Task description: At the line that includes "Task: Check the", begin writing out the entries below exactly, and continue through the last line without adding anything.

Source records
- Opening Delimiter -

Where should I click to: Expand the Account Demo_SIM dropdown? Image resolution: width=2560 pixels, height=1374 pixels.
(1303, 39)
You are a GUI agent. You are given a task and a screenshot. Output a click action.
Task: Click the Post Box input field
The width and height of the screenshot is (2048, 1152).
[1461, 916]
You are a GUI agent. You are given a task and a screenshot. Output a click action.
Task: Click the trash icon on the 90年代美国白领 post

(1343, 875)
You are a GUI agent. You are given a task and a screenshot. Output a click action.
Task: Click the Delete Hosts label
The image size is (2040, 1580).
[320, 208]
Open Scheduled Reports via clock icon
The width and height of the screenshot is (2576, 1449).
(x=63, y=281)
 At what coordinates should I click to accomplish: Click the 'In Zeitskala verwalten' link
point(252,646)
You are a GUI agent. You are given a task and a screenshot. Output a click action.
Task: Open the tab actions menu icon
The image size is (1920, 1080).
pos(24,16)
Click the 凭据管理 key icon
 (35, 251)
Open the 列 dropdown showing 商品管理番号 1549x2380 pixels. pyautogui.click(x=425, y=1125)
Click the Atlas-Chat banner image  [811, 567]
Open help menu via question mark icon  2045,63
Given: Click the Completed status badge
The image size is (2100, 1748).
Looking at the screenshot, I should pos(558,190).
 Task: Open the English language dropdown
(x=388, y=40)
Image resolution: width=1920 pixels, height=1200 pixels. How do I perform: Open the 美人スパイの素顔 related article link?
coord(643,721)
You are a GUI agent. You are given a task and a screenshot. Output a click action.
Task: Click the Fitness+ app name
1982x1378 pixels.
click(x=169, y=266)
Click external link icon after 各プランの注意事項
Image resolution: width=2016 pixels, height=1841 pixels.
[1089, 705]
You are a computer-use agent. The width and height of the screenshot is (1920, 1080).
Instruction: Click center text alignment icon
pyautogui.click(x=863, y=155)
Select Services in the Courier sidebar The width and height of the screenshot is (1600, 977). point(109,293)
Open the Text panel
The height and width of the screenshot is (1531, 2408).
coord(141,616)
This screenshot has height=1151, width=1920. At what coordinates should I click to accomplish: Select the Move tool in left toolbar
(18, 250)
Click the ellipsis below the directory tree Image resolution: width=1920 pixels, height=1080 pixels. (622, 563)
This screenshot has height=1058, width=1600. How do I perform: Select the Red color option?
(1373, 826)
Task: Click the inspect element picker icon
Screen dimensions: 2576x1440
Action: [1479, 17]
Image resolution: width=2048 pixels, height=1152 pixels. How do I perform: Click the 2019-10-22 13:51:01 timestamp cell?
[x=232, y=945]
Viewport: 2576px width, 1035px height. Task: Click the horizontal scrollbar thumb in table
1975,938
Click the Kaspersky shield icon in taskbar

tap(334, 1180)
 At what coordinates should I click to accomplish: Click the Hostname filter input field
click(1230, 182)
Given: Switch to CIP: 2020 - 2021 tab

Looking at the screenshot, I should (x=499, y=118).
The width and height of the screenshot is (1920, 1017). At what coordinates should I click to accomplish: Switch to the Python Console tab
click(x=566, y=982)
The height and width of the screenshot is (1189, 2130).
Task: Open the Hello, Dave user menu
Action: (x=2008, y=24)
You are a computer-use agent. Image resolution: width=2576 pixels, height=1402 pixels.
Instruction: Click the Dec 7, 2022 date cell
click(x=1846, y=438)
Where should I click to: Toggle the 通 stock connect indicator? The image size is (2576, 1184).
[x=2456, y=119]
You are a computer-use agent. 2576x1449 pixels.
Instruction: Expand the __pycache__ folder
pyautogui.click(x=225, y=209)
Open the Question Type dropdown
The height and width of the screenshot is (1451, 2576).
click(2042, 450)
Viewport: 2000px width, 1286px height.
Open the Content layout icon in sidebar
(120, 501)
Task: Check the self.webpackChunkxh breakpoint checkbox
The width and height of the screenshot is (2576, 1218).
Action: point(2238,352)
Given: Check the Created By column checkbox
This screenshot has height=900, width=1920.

- Closing Delimiter -

Finished task:
Task: Check the self.webpackChunkxh breakpoint checkbox
The width and height of the screenshot is (2576, 1218).
Action: point(2238,352)
Given: Check the Created By column checkbox
This screenshot has height=900, width=1920.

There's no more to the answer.